Dataset entries -
◆ ◆ ◆

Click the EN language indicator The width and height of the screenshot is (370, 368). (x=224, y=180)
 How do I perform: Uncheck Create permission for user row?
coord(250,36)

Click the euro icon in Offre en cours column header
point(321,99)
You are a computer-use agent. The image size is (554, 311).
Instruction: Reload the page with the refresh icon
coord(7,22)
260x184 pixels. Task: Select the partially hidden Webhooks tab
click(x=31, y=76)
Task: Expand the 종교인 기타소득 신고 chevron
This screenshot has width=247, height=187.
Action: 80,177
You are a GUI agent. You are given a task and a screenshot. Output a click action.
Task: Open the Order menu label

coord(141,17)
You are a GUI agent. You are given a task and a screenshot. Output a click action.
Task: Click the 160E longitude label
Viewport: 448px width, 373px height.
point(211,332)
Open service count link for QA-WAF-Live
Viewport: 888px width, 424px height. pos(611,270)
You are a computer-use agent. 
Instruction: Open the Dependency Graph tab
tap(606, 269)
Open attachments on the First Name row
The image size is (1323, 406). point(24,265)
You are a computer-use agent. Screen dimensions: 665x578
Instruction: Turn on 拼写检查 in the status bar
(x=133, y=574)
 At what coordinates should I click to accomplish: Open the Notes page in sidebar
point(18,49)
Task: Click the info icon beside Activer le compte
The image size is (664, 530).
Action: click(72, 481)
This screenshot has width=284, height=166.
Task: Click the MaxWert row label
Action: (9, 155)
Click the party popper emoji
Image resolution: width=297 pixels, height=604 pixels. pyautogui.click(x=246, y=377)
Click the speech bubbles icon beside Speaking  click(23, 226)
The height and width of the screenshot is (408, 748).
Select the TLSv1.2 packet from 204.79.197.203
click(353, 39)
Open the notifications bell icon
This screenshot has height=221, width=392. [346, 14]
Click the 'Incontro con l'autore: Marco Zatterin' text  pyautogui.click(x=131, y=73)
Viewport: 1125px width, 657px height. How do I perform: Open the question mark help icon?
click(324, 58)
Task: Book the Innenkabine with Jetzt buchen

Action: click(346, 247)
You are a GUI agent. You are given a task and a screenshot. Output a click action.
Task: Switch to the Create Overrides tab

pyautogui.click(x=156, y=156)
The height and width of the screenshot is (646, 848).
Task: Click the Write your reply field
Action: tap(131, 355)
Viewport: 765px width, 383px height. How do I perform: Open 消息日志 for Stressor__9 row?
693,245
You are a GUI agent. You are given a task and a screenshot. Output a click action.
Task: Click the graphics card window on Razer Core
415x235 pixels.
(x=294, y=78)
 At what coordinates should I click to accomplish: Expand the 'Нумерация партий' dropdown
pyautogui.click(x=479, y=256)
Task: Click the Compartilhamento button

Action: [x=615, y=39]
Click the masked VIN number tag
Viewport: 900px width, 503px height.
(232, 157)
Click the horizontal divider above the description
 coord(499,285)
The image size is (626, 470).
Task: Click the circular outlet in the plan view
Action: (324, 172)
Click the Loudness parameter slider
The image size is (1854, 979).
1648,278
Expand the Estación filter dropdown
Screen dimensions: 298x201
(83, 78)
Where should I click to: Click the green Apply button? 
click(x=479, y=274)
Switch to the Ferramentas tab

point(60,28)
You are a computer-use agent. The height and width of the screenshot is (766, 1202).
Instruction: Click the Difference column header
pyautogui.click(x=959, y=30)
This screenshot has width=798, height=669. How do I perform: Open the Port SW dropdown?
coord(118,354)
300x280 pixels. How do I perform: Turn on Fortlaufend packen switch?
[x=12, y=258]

◆ ◆ ◆

EXERCISE OBJECTIVE - From the records above, how many lines include the word "computer"? Only the number is wanted.

RESPONSE - 4